Linton Freeman (one of the authors of UCINET) developed basic measures of the centrality of actors based on their degree, and the overall centralization of graphs.

Figure 10.5 shows the output of Network>Centrality>Degree applied to out-degrees and to the in-degrees of the Knoke information network.  The centrality can also be computed ignoring the direction of ties (i.e. a tie in either direction is counted as a tie).

Figure 10.5.  Freeman degree centrality and graph centralization of Knoke information network

Actors #5 and #2 have the greatest out-degrees, and might be regarded as the most influential (though it might matter to whom they are sending information, this measure does not take that into account). Actors #5 and #2 are joined by #7 (the newspaper) when we examine in-degree. That other organizations share information with these three would seem to indicate a desire on the part of others to exert influence. This is an act of deference, or a recognition that the positions of actors 5, 2, and 7 might be worth trying to influence. If we were interested in comparing across networks of different sizes or densities, it might be useful to "standardize" the measures of in and out-degree. In the last two columns of the first panel of results above, all the degree counts have been expressed as percentages of the number of actors in the network, less one (ego).

The next panel of results speaks to the "meso" level of analysis. That is, what does the distribution of the actor's degree centrality scores look like? On the average, actors have a degree of 4.9, which is quite high, given that there are only nine other actors. We see that the range of in-degree is slightly larger (minimum and maximum) than that of out-degree, and that there is more variability across the actors in in-degree than out-degree (standard deviations and variances). The range and variability of degree (and other network properties) can be quite important, because it describes whether the population is homogeneous or heterogeneous in structural positions. One could examine whether the variability is high or low relative to the typical scores by calculating the coefficient of variation (standard deviation divided by mean, times 100) for in-degree and out-degree. By the rules of thumb that are often used to evaluate coefficients of variation, the current values (35 for out-degree and 53 for in-degree) are moderate. Clearly, however, the population is more homogeneous with regard to out-degree (influence) than with regard to in-degree (prominence).

The last bit of information provided by the output above are Freeman's graph centralization measures, which describe the population as a whole -- the macro level. These are very useful statistics, but require a bit of explanation.
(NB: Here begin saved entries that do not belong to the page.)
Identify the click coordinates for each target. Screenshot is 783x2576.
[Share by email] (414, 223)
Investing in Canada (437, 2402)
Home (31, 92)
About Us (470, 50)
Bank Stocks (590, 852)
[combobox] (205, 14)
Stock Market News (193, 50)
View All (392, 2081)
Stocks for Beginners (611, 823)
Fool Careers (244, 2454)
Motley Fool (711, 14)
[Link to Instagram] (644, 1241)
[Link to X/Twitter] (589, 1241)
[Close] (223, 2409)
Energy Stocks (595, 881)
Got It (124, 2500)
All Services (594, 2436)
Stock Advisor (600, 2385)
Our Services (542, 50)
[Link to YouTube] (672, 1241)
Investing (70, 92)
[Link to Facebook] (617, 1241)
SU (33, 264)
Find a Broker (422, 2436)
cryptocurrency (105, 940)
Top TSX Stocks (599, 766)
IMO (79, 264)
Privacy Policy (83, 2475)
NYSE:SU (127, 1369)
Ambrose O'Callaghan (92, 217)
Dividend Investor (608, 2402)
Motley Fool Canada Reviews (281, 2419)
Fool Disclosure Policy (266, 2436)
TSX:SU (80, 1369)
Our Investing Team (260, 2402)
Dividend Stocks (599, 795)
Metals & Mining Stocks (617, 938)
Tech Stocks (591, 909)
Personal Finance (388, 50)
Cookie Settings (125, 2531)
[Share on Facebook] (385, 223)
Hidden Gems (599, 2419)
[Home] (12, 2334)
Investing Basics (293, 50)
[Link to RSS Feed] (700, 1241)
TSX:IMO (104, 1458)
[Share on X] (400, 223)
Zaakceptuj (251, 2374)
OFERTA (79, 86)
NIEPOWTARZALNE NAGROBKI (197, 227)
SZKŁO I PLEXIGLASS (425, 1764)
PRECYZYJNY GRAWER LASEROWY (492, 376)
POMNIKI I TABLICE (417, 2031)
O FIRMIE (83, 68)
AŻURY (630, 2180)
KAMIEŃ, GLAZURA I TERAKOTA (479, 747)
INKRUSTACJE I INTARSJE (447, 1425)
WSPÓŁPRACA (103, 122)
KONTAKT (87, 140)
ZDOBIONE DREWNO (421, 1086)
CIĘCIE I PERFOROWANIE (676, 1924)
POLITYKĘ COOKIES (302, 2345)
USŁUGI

Remember our "star" network from the discussion above (if not, go review it)? The star network is the most centralized or most unequal possible network for any number of actors. In the star network, all the actors but one have degree of one, and the "star" has degree of the number of actors, less one. Freeman felt that it would be useful to express the degree of variability in the degrees of actors in our observed network as a percentage of that in a star network of the same size. This is how the Freeman graph centralization measures can be understood: they express the degree of inequality or variance in our network as a percentage of that of a perfect star network of the same size. In the current case, the out-degree graph centralization is 51% and the in-degree graph centralization 38% of these theoretical maximums. We would arrive at the conclusion that there is a substantial amount of concentration or centralization in this whole network. That is, the power of individual actors varies rather substantially, and this means that, overall, positional advantages are rather unequally distributed in this network.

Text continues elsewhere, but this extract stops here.